Auf ihrem weiteren Weg durch die Medien sowie Ohren und Münder von Politik und Hafenlobby der Region erlebte die Botschaft – nach den Gesetzmäßigkeiten des Spiels „Stille Post“ – eine bemerkenswerte Transformation. Ganz oben auf der Hitliste stehen z. B. für 8 Rohrdommeln muss eine 8 Millionen Euro teure Lärmschutzwand gebaut werden
Sander BürgerInnen müssen den Krach der Containerzüge ertragen, weil der Lärmschutz für Vögel Vorrang hat.

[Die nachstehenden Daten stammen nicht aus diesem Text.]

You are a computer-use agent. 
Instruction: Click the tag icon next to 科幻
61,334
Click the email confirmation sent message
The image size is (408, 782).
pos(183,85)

Wie das „unten“ ankommt, zeigt eine erkleckliche Zahl von Leserbriefen an die WZ. Wahre Hasstiraden muss die Rohrdommel über sich ergehen lassen, vor allem von Leuten, die erkennbar nicht den leisesten Schimmer davon haben, um was für einen Vogel es sich überhaupt handelt.

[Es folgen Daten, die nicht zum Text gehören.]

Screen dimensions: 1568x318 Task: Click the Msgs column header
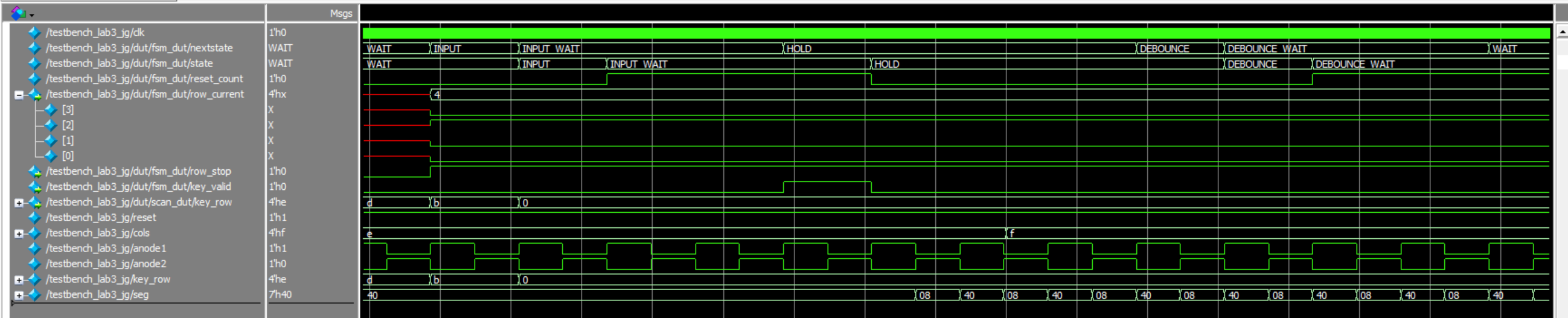pyautogui.click(x=341, y=13)
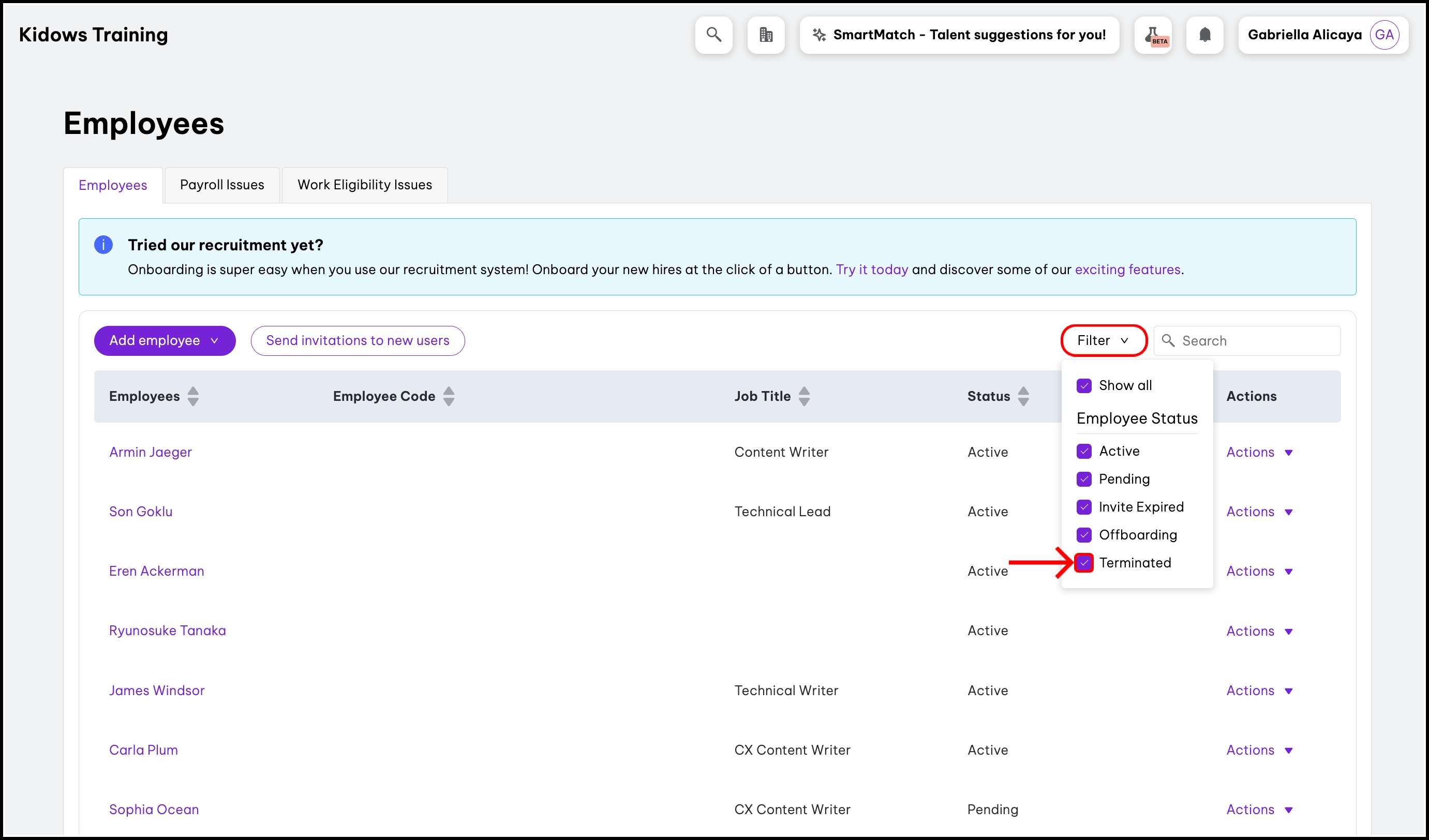The image size is (1429, 840).
Task: Open the Try it today link
Action: click(872, 270)
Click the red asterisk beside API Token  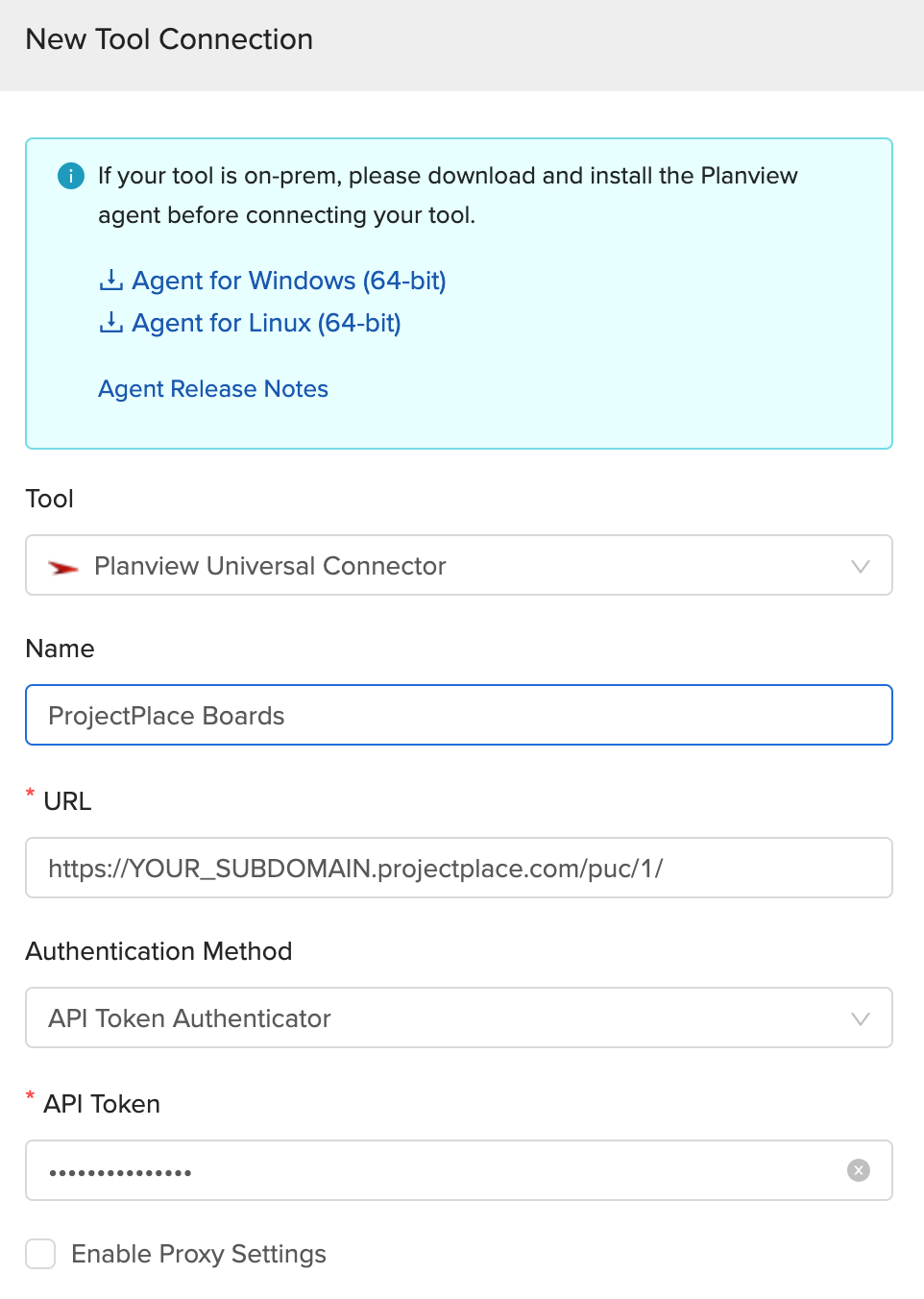coord(30,1096)
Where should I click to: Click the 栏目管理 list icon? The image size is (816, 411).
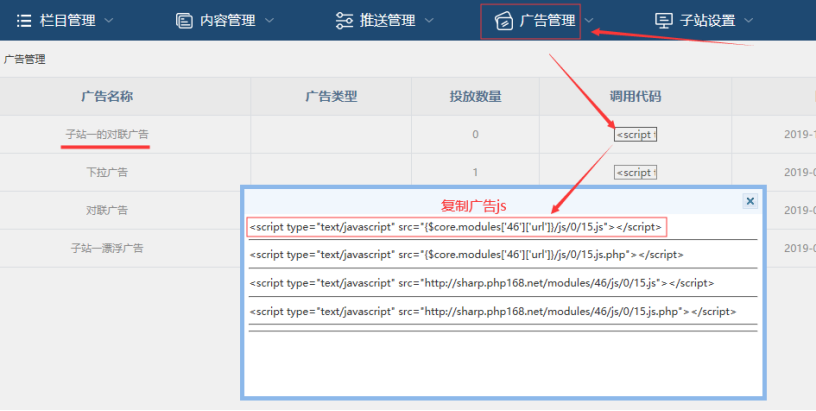tap(24, 20)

Einen Protestbrief schrieb der Sander Bürgermeister an den Umweltminister, in dem er ihn bittet, „den vier Kilometer langen und mehrere Millionen Euro teuren Wall nicht zu bauen und statt dessen ‚vernünftige Maßnahmen‘ zum Schutz der Vögel zu ergreifen.“.
Die Sander CDU-Ratsfrau Christel Bohlen kündigt Protestmärsche der Sander Bürger an. „Dann steht die Bevölkerung auf den Schienen. Man zwingt uns ja dazu.“
Prima Sache, dass die SanderInnen ihren Schutz vorm Lärm der Containerzüge erkämpfen wollen. Ob sie den kriegen oder nicht, hat allerdings mit dem Vogelschutz direkt neben dem Containerhafen nix zu tun. So wie gravierende Verzögerungen bei der Planung des JWP nichts damit zu tun haben, dass der Voslapper Groden als Naturschutzgebiet ausgewiesen wird. Dass dieser formale Schritt erforderlich ist, wusste man schon vor 5 Jahren. Aktuell mussten neue Planungsunterlagen vorgelegt werden, weil man sich bei der Berechnung der Baumassen für das Terminal ordentlich verhauen hat. Aber wer hängt so was schon gern an die große Glocke?

„Die da oben“

Die Unterschutzstellung ist keine fixe Idee von Vogelliebhabern, sondern folgt geltendem EU-Recht. Seit Jahren mahnt Brüssel die Bundesrepublik, ihre Beiträge zum Schutzgebietsnetz „Natura 2000“ zu leisten. Eine weitere Nichtbeachtung hätte ab 2006 tägliche Strafzahlungen in Millionenhöhe nach sich gezogen.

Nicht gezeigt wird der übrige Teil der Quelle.